In Provincia, città che vai, episodi che vengono a galla. Paolo Romano, capogruppo del Pdl in consiglio regionale, giustamente, sostiene che “la violenza non ha mai spiegazioni”. Ma, dalle nostre parti, se si potesse fare una classifica dei motivi che spingono “ignoti” ad usare violenza contro i politici, al primo posto ci sarebbe sicuramente l’esasperazione per il posto di lavoro più volte promesso ma mai arrivato.
La classifica, è bene puntualizzarlo, è meramente ipotetica perchè la stragrande maggioranza delle volte, le vittime preferiscono non denunciare affronti, schiaffi, spintoni, calci e quant’altro. In ogni caso, le cronache hanno riportato episodi così clamorosi che quello di domenica di piazza del Duomo contro il presidente del Consiglio sembra quasi non aggiungere nulla alla casistica, tanto più perchè ad opera di un isolato psicolabile.
E allora:
a Portici, il sindaco Vincenzo Cuomo che ora, da coordinatore Anci della Provincia di Napoli, ammomisce che “è indispensabile che il dibattito politico abbia come precondizione la condanna assoluta di ogni forma di violenza”, in passato pure se l’è vista brutta. Il 15 luglio 2008, un consigliere del suo stesso partito - il Pd - prese a calci la porta del suo studio volendogli parlare a quattr’occhi.
A Gragnano, l’ex sindaco Michele Serrapica pure visse momenti ad alta tensione. Il 25 luglio del 2007 “ignoti” incendiarono la sua Mercedes parcheggiata sotto casa.
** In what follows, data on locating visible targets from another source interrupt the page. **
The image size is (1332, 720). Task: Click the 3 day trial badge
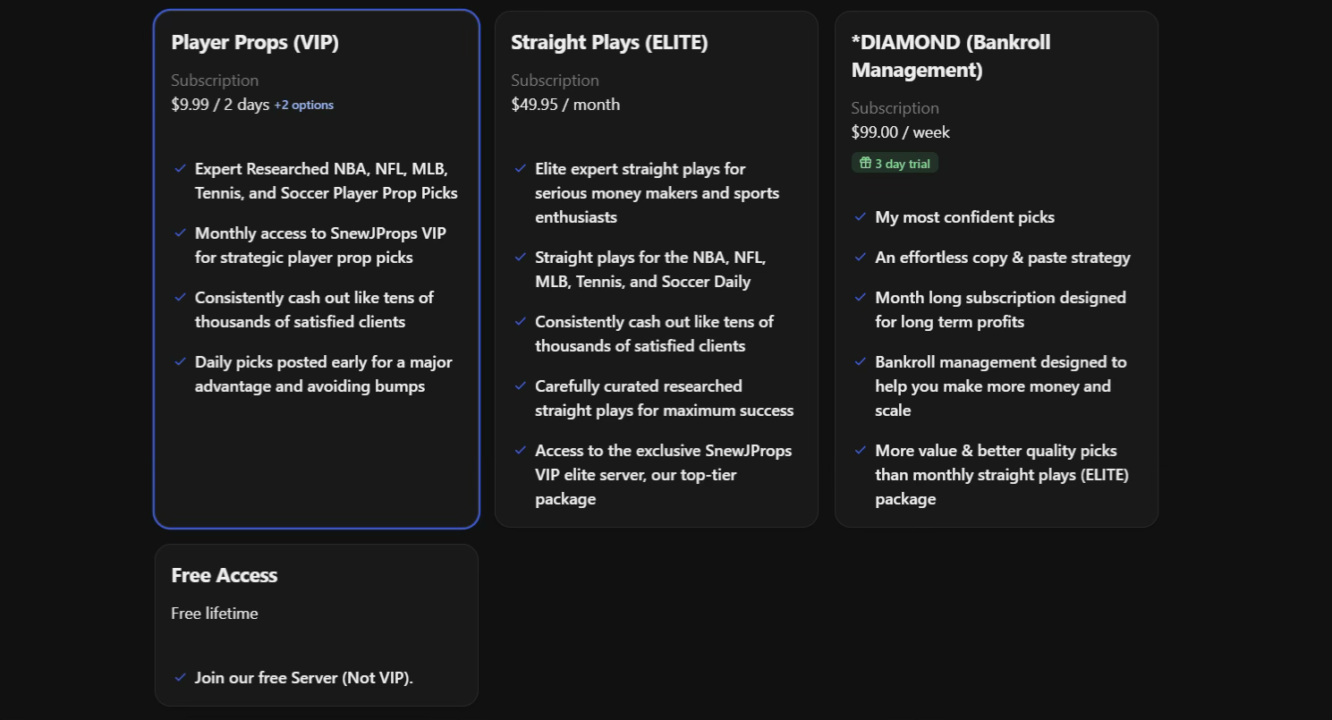click(x=895, y=163)
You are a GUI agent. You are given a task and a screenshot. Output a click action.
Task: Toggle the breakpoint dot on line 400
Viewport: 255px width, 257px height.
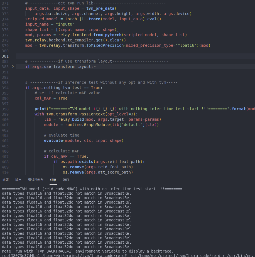tap(1, 119)
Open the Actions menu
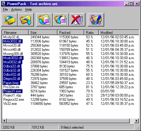 coord(16,10)
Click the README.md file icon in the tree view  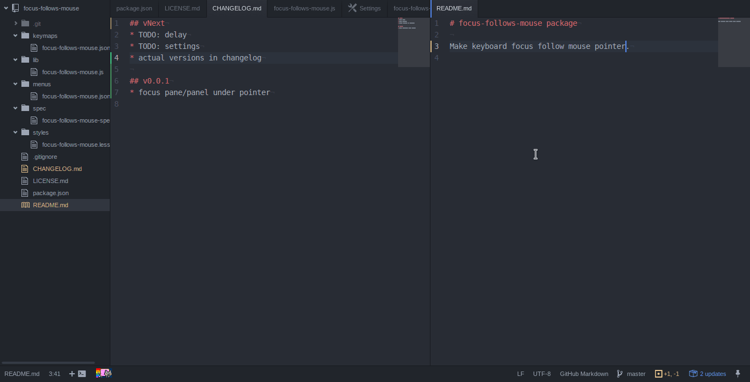(x=24, y=204)
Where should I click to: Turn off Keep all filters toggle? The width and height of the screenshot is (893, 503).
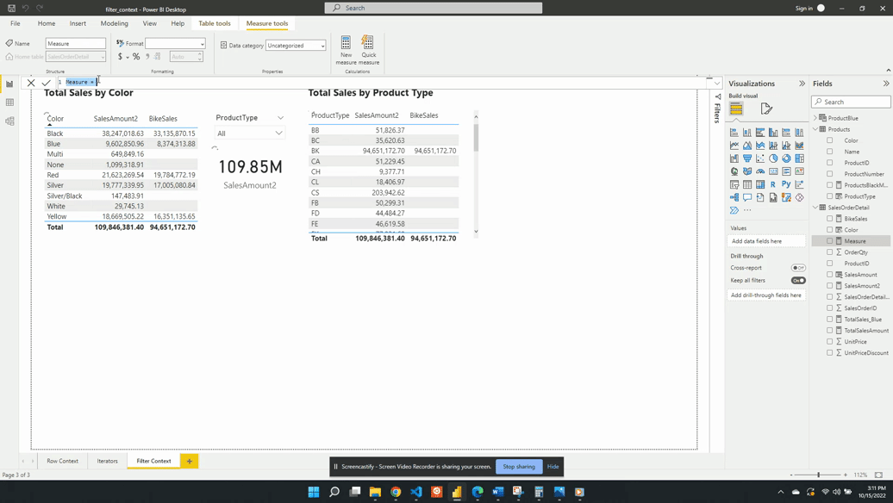(798, 280)
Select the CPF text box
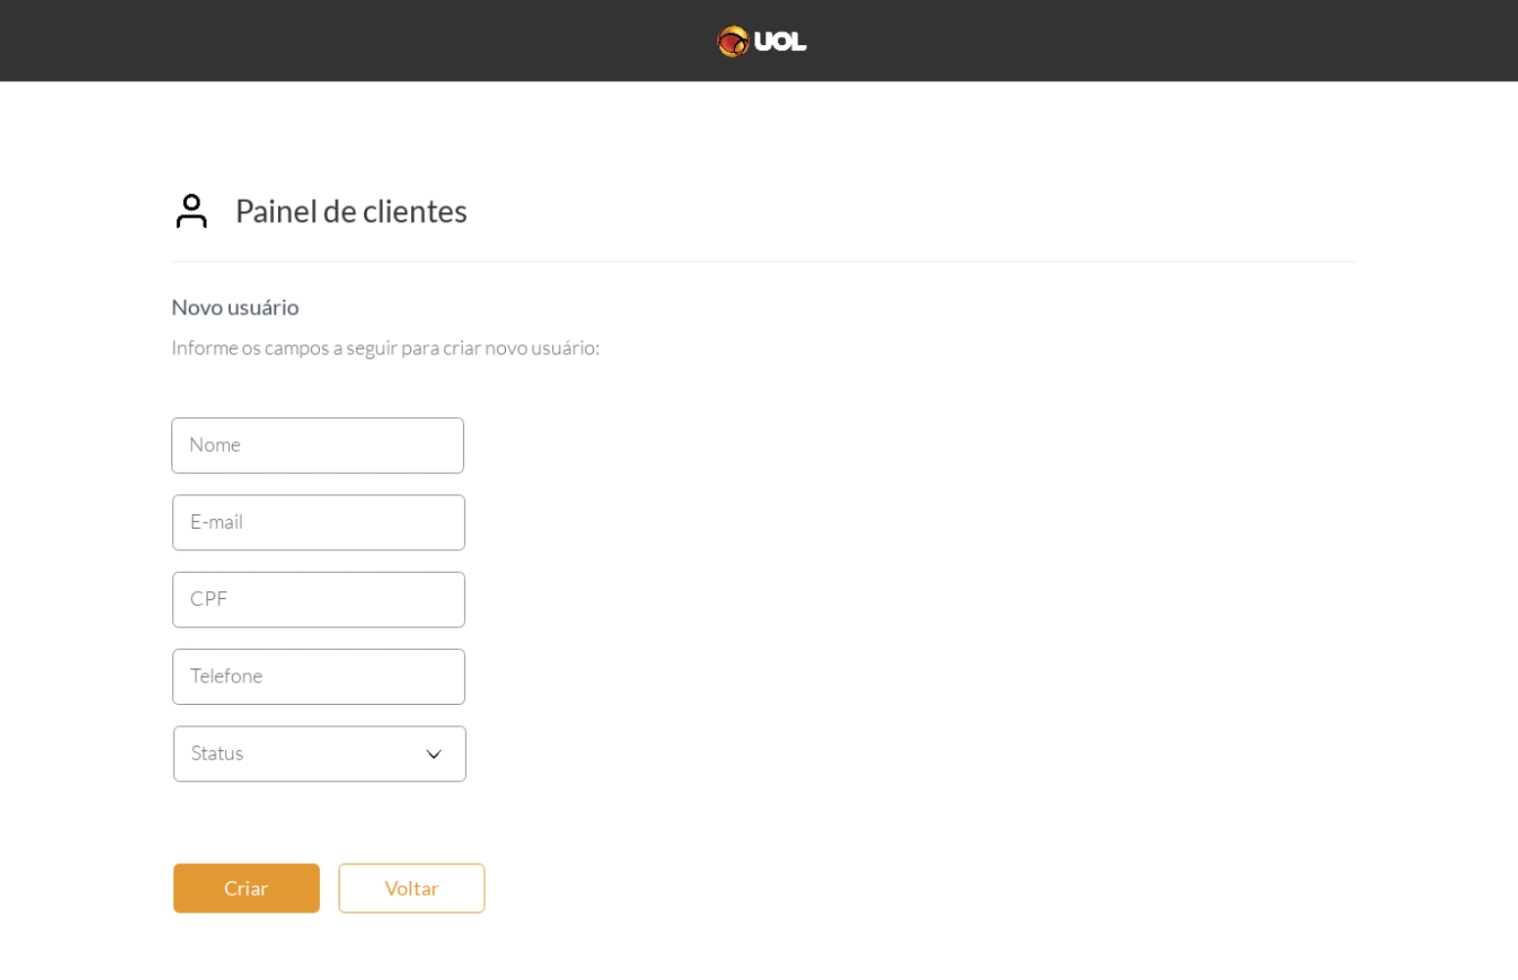 [x=318, y=599]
Due anni prima, presero a telefonargli a casa: dovette cambiare numero. Ma nulla potette, l’ex fascia tricolore, nei confronti di una coppia di senzatetto quando se la trovò dinanzi l’uscio di casa. Avrebbe dovuto avere più polso? A dire la verità, nemmeno i sindaci-sceriffo se la cavano meglio.
A Torre del Greco, Ciro Borriello le dà e le prende. La prima volta, fine agosto 2008, ebbe la peggio nel confronto diretto con un gruppo di cittadini. I vigili urbani avevano appena multato un motociclista senza casco. Il sindaco, in prima fila in quella operazione di controllo, anzichè applausi, ricevette minacce e, alla fine della colluttazione, un finestrino della sua auto distrutto. Per la rivincita, Borriello ha dovuto aspettare il 14 settembre scorso. Davanti al rifiuto di Francesco Gallo, consigliere comunale che il sindaco voleva nominare assessore, il primo cittadino perse la calma: due schiaffi, prima della stretta di mano.
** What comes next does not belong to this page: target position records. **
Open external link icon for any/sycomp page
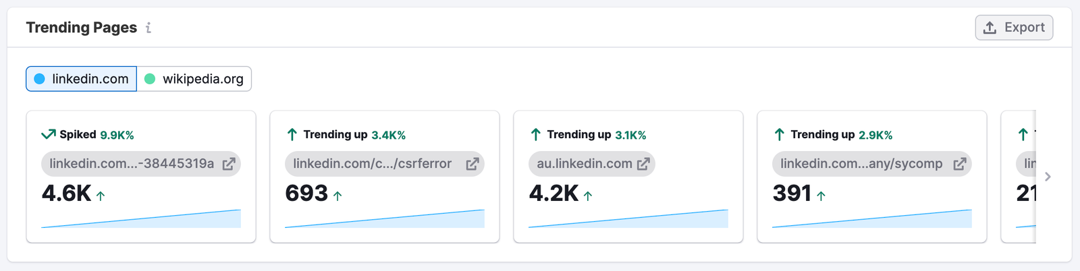The width and height of the screenshot is (1080, 271). (959, 164)
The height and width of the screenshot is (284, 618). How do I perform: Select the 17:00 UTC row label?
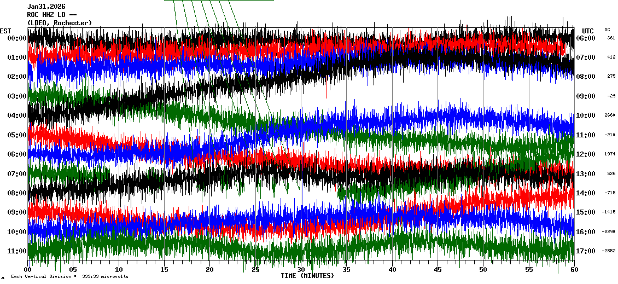click(585, 251)
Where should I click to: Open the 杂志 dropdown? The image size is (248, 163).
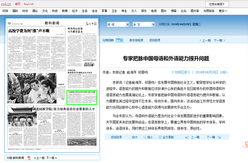(143, 24)
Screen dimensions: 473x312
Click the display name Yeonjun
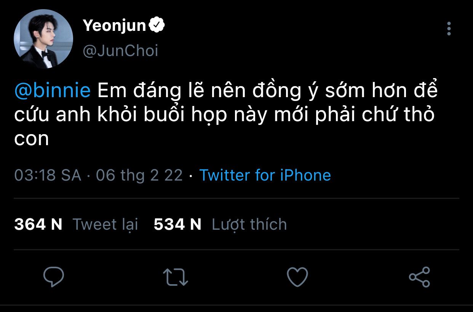114,26
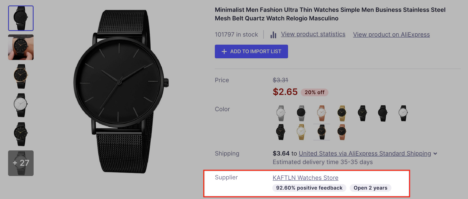Image resolution: width=468 pixels, height=199 pixels.
Task: Select the first highlighted all-black thumbnail
Action: 21,18
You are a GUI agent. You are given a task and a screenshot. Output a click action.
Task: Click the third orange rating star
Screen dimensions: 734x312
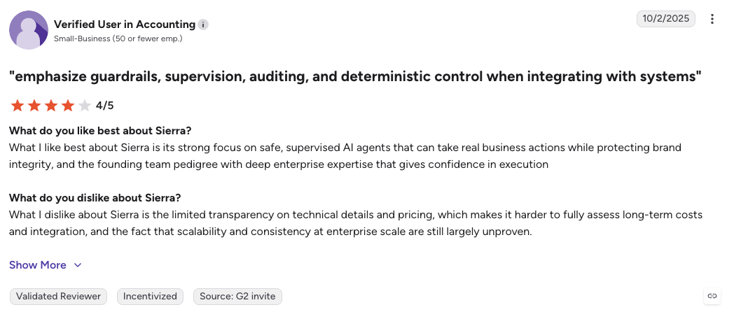click(x=51, y=106)
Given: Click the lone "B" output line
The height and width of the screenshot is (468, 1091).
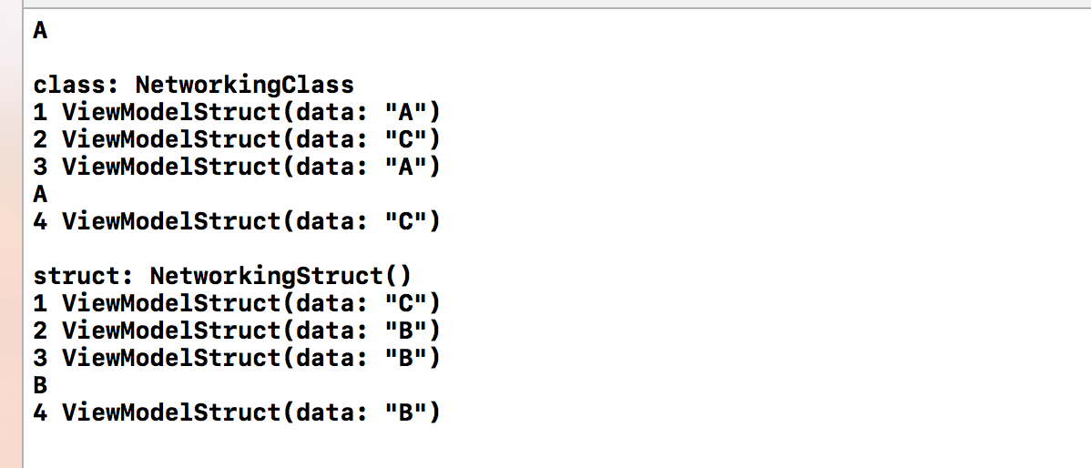Looking at the screenshot, I should [40, 385].
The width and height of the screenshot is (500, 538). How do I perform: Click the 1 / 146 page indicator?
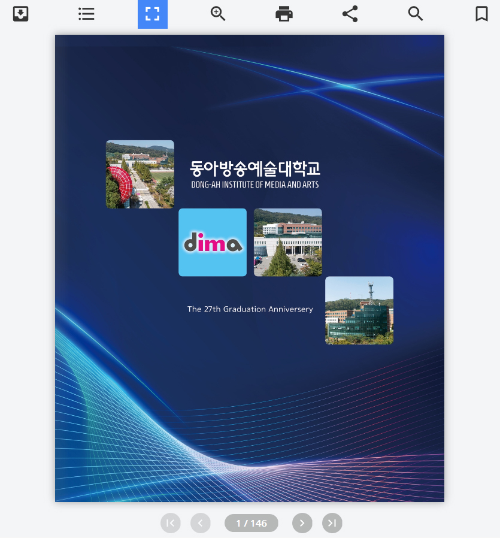[x=251, y=523]
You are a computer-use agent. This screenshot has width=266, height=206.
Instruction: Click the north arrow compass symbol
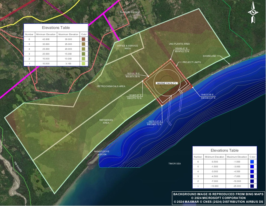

A Salerno. Del resto, un altro sindaco-poliziotto, Vincenzo De Luca, primo cittadino di Salerno che ora punta alla candidatura a Governatore della Campania, nell’aprile del 2008, le prese addirittura da una prostituta che i vigili avevano appena bloccato in strada. Sia ben chiaro: i politici sono vulnerabili non solo quando scendono on the road. Il 30 agosto 2002, il sindaco di Cercola Giuseppe Gallo le prese durante i funerali di un disoccupato che si era dato fuoco.
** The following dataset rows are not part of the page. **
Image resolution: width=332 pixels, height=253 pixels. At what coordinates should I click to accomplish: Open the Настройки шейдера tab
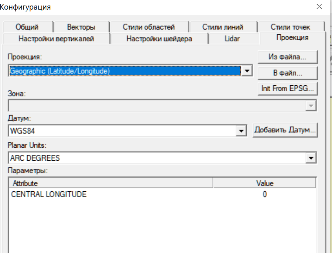tap(159, 38)
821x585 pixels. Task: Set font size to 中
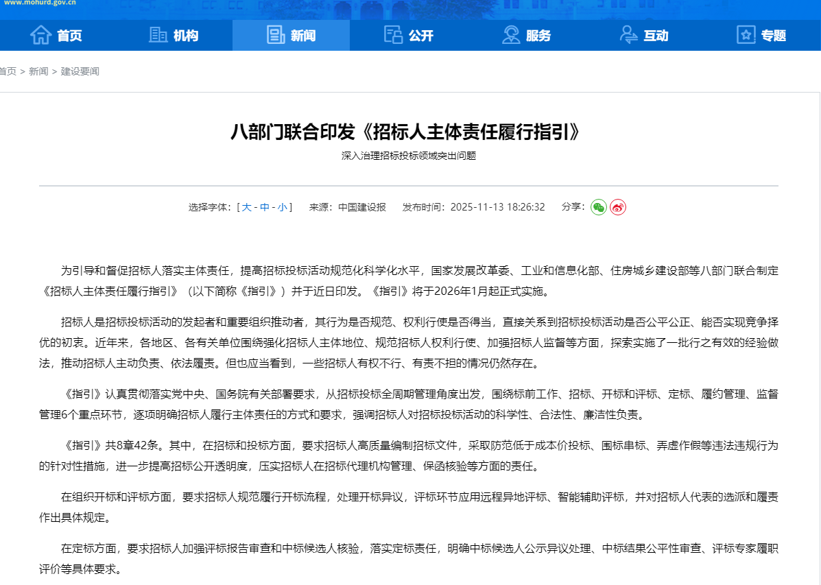[265, 207]
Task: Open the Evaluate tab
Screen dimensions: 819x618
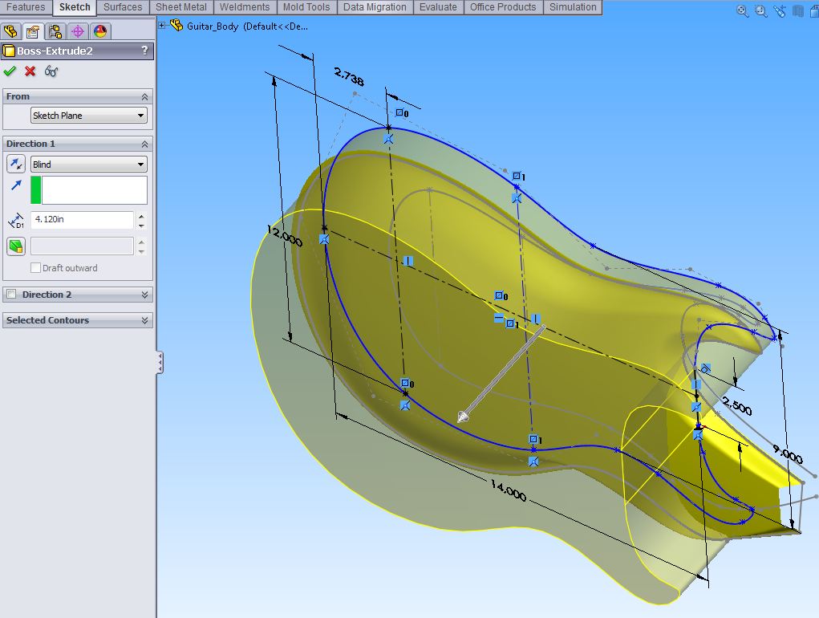Action: [x=438, y=7]
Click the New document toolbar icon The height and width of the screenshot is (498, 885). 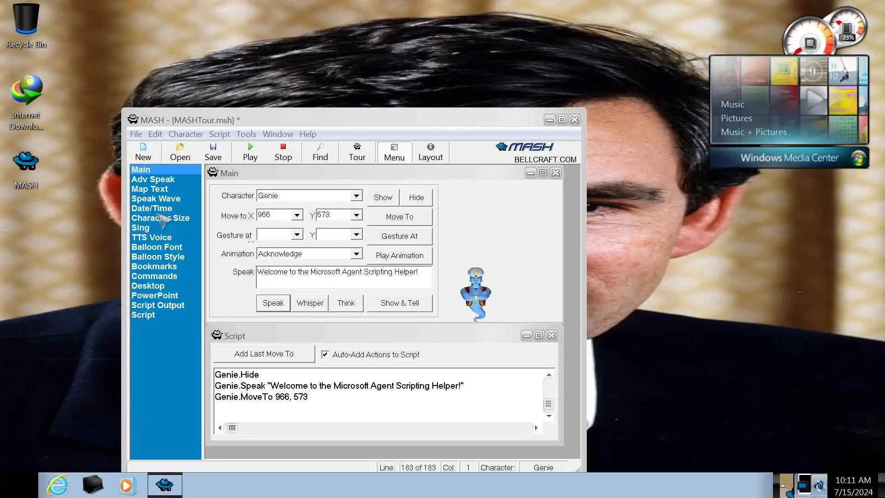tap(143, 147)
A Torre Annunziata. Francesco Maria Cucolo, ex primo cittadino di Torre Annunziata, stava comodamente sulla sua poltrona quando vide irrompere al Comune un altro senza-lavoro che fece volare dalla finestra un bel pò di suppellettili. Come detto, spesso c’è la disperazione dietro gli episodi di violenza. Ma a Boscoreale, nel 1995, Domenico Foraggio le prese per questioni legate allo scioglimento del consiglio comunale, mandato a casa dai commissari prefettizi per infiltrazione della camorra e per la questione-Italgest.
Castellammare regala l’episodio più recente: vittima, il presidente del consiglio Antonio Banchetti, ‘colpevole’ di voler dissuadere dei ragazzi dal voler dar fuoco ad una catasta di legname alta due piani per santificare l’Immacolata. Prima di lui,volendo restare a questa consiliatura, in un bar, ricevette uno schiaffo da un disoccupato in attesa di reddito di cittadinanza l’allora vicesindaco Paolo Pisciotta. L’ex assessore all’ambiente Lello Longobardi, invece, passò un brutto quarto d’ora in balia di alcuni lavoratori che pretendevano per la loro ditta un appalto nel pieno dell’emergenza rifiuti.
Buste con proiettili, lettere anonime, manifestazioni, per così dire, ‘accese’. L’ex sindaco di Castellammare, Lino Polito, ad un certo punto, preferì trincerarsi a Palazzo Farnese con dei cancelli di ferro davanti al suo studio. Nel 2002, in campagna elettorale, Ersilia Salvato, del suo stesso schieramento, glielo rinfacciò in continuazione sostenendo che quei cancelli erano il simbolo del distacco della politica con la città. Beh: a volte le distanze vanno mantenute...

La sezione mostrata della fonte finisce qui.